Wednesday, June 26, 2013

Review of Countdown City by Ben Winters (Quirk Books, 2013)

There’s only 77 days until an asteroid ploughs into Earth causing an apocalypse.  Hank Palace has lost his job as a police detective and is counting down the days to doomsday hanging out with his dog, Houdini, and chatting at a local diner.  All around them society is crumbling in advance of the impact.  To try and keep order, the US Department of Justice has invoked a police state, but regardless people have organised themselves into collectives and communes, and many have abandoned their lives in order to undertake their bucket list.  When Martha Milano, Palace’s old babysitter asks him to look for her missing husband, Palace thinks that Brett Cavatone might have fled the nest.  As he tries to track him down, he senses that Brett had another agenda.  Finding Brett, however, is no easy task given the lack of modern amenities and Palace is forced to rely on the help of his anarchist sister who still has hope that the apocalypse can be avoided.  The general consensus is that Palace should abandon his hunt and concentrate on keeping himself alive, but his sense of obligation and duty and his desire to act as a detective compel him to find Brett and bring him home to Martha.

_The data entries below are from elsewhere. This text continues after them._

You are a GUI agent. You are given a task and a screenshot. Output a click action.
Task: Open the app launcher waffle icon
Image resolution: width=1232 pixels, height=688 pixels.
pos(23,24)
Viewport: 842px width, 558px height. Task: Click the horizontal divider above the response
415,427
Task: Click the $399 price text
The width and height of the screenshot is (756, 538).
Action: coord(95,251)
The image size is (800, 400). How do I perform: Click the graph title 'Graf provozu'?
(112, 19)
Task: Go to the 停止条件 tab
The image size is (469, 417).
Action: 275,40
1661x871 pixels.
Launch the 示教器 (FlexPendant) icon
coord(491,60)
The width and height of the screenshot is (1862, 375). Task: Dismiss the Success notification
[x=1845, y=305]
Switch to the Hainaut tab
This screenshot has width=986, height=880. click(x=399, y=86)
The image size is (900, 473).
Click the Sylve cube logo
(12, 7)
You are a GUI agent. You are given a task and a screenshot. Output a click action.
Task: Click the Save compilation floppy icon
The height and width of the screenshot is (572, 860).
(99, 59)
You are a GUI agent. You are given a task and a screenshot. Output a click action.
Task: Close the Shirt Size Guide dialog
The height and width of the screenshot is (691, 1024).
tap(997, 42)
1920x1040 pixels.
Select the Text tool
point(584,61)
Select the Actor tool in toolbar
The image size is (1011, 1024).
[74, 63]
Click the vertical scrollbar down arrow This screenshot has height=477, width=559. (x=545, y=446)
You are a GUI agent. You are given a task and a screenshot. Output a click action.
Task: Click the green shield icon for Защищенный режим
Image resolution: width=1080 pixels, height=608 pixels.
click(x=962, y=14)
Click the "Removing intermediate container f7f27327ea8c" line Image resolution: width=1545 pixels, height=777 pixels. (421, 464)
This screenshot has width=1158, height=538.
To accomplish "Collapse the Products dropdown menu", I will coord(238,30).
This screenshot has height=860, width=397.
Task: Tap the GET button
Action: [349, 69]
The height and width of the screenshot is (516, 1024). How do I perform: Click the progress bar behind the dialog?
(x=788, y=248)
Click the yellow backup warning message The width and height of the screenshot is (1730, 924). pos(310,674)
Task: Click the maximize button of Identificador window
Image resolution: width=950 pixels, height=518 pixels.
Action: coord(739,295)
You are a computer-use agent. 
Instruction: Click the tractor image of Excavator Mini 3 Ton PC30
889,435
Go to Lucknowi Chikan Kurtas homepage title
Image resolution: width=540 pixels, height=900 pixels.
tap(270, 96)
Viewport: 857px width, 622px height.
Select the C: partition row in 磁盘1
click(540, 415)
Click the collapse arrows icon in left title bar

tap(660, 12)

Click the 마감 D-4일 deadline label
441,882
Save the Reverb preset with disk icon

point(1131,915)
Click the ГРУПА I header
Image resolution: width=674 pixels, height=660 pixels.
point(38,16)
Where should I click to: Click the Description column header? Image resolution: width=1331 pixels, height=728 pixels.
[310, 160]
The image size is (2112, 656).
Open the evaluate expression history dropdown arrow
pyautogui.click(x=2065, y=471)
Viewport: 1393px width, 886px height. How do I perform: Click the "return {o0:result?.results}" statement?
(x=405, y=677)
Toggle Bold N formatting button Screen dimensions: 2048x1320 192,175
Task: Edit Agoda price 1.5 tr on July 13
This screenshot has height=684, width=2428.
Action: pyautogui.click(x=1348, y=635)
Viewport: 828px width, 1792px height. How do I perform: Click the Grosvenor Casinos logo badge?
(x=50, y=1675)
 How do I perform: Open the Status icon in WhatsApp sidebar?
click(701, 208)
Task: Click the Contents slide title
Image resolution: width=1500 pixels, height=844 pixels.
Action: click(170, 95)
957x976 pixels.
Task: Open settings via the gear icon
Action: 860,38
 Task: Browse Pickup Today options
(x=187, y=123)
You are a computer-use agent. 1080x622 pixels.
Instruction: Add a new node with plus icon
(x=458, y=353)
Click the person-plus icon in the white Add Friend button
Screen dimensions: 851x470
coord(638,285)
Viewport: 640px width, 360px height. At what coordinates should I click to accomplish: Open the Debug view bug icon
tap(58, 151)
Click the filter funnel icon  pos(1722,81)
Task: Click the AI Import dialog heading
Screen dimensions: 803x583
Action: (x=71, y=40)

Countdown City is the second book in the Last Policeman trilogy and picks up Hank Palace’s story a couple of months after the first.  The real strength of the series is the premise and the character of Hank Palace.  Despite the impending doom of an asteroid hitting Earth, Palace feels compelled to continue acting like a detective and serving his fellow citizens, despite having lost his job and the woman he loved.  Everyone around him might be selfishly acting out their desires or plotting how to survive the apocalypse, but Hank is determined to stay a decent, humane fellow to the end.  Having such a civil lead character enables Winters to inflect the story with a series of philosophical questions concerning social relations and how people treat each other in extreme circumstances.  He does so, however, subtly so that the story remains very much a crime novel rather than a reflective literary text.  The plot for the most part works fine, with Palace trying to track down a wayward husband who has abandoned his wife.  However, it did very much read as a bridging book to the final instalment, moving elements of the plotline and characters into place for the denouement.  As such, the reader really needs to have read the first book to fully understand what is happening and has to appreciate that they will need to read the third to experience closure given the open ending of this instalment (I’m assuming the third book will provide closure).  Overall, an entertaining read, but probably not best read as a standalone.